This afternoon I was reading an article about the new Apple TV device written by Walt Mossberg and Katherine Boehret of the Wall Street Journal.

As I was reading it, this line jumped out at me:

But the comparable Xbox costs 50% more than Apple TV, is much larger and stores only half as much material.

50% more? Where did they get 50%? The Apple TV is $299, and the most expensive Xbox 360 is $399. By my admittedly hasty calculation, that appears to be about 30% more, not 50. Curious about the origin of this figure, I clicked the “Email” link at the bottom of the page and politely inquired about it. I concluded my message, “Thus I have to believe the 50% number to be in error. If not, I’d be interested in a clarification of where it came from.”

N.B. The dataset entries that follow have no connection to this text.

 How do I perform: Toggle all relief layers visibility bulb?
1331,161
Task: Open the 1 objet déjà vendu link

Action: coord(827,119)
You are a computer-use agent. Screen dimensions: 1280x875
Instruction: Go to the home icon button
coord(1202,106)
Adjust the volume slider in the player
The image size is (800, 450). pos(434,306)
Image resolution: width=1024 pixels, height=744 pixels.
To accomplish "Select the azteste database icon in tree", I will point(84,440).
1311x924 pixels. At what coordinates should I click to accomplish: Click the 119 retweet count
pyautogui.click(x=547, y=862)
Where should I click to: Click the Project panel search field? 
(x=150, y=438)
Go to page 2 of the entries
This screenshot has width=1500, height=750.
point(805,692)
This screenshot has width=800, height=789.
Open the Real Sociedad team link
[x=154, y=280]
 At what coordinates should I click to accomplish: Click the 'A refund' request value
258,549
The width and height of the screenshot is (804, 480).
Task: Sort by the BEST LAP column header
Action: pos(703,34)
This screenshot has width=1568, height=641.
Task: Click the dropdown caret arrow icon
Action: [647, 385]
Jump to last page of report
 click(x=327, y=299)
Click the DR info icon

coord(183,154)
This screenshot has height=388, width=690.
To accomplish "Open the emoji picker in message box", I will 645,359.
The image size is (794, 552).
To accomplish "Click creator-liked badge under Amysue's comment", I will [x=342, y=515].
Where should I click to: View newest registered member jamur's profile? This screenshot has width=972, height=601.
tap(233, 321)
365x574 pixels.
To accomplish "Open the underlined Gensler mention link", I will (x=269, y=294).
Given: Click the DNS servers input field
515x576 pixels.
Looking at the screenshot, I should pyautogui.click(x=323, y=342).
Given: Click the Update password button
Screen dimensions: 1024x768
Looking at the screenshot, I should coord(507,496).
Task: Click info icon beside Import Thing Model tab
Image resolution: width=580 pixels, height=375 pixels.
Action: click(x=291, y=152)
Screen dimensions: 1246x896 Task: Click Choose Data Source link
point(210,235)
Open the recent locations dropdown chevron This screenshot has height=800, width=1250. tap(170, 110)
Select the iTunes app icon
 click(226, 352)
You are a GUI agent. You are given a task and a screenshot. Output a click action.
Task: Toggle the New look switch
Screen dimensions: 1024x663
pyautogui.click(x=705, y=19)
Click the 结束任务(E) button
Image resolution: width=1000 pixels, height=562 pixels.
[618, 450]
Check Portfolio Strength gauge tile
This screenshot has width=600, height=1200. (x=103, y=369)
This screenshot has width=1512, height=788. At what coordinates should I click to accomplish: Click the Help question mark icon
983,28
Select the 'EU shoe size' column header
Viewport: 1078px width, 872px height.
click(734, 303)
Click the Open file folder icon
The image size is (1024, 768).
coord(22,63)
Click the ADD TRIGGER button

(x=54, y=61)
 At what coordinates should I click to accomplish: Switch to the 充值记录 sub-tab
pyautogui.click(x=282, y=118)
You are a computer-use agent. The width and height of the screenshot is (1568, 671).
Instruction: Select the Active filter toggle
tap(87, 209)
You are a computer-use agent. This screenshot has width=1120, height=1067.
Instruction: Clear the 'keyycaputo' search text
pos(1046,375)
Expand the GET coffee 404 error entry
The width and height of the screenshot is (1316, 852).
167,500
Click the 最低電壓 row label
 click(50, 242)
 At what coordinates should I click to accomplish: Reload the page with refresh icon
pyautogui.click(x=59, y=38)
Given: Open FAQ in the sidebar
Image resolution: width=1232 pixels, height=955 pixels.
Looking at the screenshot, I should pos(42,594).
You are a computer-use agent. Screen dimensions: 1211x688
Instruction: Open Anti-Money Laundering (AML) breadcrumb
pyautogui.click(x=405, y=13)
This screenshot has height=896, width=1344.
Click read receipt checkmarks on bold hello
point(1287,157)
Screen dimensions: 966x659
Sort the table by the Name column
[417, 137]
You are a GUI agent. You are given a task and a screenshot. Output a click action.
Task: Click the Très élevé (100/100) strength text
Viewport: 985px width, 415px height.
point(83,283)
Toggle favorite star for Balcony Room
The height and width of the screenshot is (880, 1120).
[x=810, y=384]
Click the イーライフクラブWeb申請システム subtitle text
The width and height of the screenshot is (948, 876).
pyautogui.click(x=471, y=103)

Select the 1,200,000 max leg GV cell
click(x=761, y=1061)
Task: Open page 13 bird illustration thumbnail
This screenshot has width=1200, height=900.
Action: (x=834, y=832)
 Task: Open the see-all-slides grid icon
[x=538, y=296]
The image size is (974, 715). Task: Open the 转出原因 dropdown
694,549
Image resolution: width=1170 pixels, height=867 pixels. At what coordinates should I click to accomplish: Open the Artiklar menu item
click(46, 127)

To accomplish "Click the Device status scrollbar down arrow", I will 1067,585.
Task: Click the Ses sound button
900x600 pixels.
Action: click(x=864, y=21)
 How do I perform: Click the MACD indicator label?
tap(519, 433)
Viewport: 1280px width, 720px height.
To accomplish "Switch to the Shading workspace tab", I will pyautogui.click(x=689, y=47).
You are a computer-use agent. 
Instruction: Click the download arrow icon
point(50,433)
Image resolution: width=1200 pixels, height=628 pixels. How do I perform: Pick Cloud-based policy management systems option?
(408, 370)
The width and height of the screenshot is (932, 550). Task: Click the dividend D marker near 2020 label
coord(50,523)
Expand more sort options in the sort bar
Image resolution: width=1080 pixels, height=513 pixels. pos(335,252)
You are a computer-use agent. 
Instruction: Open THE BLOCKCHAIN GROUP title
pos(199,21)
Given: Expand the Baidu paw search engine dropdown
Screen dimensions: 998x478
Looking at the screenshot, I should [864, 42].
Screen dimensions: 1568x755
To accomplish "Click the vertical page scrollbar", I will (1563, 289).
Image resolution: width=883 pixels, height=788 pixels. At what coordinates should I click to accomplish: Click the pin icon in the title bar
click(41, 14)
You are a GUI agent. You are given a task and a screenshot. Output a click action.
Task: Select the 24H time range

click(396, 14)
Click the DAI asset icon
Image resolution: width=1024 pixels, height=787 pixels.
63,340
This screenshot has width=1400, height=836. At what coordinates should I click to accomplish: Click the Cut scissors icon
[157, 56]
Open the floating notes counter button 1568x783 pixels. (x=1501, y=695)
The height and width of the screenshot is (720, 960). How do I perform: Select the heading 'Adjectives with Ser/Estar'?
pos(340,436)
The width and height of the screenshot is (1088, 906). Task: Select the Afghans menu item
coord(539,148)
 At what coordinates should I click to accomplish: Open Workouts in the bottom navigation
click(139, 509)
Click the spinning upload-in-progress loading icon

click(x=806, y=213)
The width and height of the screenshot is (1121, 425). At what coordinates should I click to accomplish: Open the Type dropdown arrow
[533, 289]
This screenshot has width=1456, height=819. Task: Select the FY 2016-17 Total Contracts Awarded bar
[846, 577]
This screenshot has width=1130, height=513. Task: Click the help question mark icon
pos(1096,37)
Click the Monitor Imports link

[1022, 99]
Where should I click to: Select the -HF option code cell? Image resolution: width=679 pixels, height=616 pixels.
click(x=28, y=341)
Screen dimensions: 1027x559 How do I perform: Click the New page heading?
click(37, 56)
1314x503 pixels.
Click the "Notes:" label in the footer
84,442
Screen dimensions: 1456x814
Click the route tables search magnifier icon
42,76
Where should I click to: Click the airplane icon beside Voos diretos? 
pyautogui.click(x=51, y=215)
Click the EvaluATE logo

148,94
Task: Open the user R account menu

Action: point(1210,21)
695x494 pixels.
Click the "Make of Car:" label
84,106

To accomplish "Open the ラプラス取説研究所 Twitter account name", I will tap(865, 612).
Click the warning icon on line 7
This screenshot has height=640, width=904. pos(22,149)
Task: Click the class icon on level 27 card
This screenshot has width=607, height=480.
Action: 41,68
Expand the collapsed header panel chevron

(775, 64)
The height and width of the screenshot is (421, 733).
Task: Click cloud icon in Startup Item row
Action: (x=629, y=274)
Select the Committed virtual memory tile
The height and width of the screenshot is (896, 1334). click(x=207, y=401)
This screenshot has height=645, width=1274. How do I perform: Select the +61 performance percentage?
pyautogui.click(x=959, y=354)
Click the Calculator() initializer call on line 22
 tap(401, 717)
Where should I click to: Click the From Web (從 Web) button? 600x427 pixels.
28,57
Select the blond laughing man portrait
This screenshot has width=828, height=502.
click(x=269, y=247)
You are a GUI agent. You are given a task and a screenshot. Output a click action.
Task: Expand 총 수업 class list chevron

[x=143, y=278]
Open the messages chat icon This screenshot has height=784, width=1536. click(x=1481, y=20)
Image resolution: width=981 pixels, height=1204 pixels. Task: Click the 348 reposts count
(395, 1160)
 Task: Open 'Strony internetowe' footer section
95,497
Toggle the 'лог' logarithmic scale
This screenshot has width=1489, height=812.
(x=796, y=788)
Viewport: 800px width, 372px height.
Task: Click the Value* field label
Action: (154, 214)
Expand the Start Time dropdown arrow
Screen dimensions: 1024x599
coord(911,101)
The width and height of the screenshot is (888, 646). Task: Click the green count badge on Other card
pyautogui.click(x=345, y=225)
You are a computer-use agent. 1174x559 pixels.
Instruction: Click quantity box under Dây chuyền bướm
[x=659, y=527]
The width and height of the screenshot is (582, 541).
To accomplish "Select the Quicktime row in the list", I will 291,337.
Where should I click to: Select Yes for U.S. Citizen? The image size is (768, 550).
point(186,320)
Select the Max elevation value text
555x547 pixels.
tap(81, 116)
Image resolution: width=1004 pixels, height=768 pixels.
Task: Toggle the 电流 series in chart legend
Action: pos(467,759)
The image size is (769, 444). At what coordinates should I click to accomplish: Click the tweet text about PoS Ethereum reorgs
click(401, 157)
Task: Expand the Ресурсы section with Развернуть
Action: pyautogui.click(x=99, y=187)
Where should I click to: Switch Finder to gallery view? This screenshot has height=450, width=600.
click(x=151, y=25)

I also suggested that a comparison between the Apple TV and the equally priced Xbox 360 model might be more appropriate than they had suggested – as the main functionality of the Apple TV doesn’t make use of its 40GB hard drive, making it of questionable advantage with the current software. Surely the Xbox’s ability to play games and DVDs (plus support any resolution including old TVs and the top-end 1080p) could help balance out that largely ethereal advantage.

I received a response within 10 minutes from Mossberg himself, which normally I’d find to be quite impressive. Unfortunately, what I got was an unprofessional flame mail that didn’t address my concern. Instead, it very rudely suggested that I was too uninformed to comment on the Apple TV. He said that if I thought there was an error, it was because I didn’t read the article “carefully” enough. He concluded his message saying, “Next time, READ the article before emailing.”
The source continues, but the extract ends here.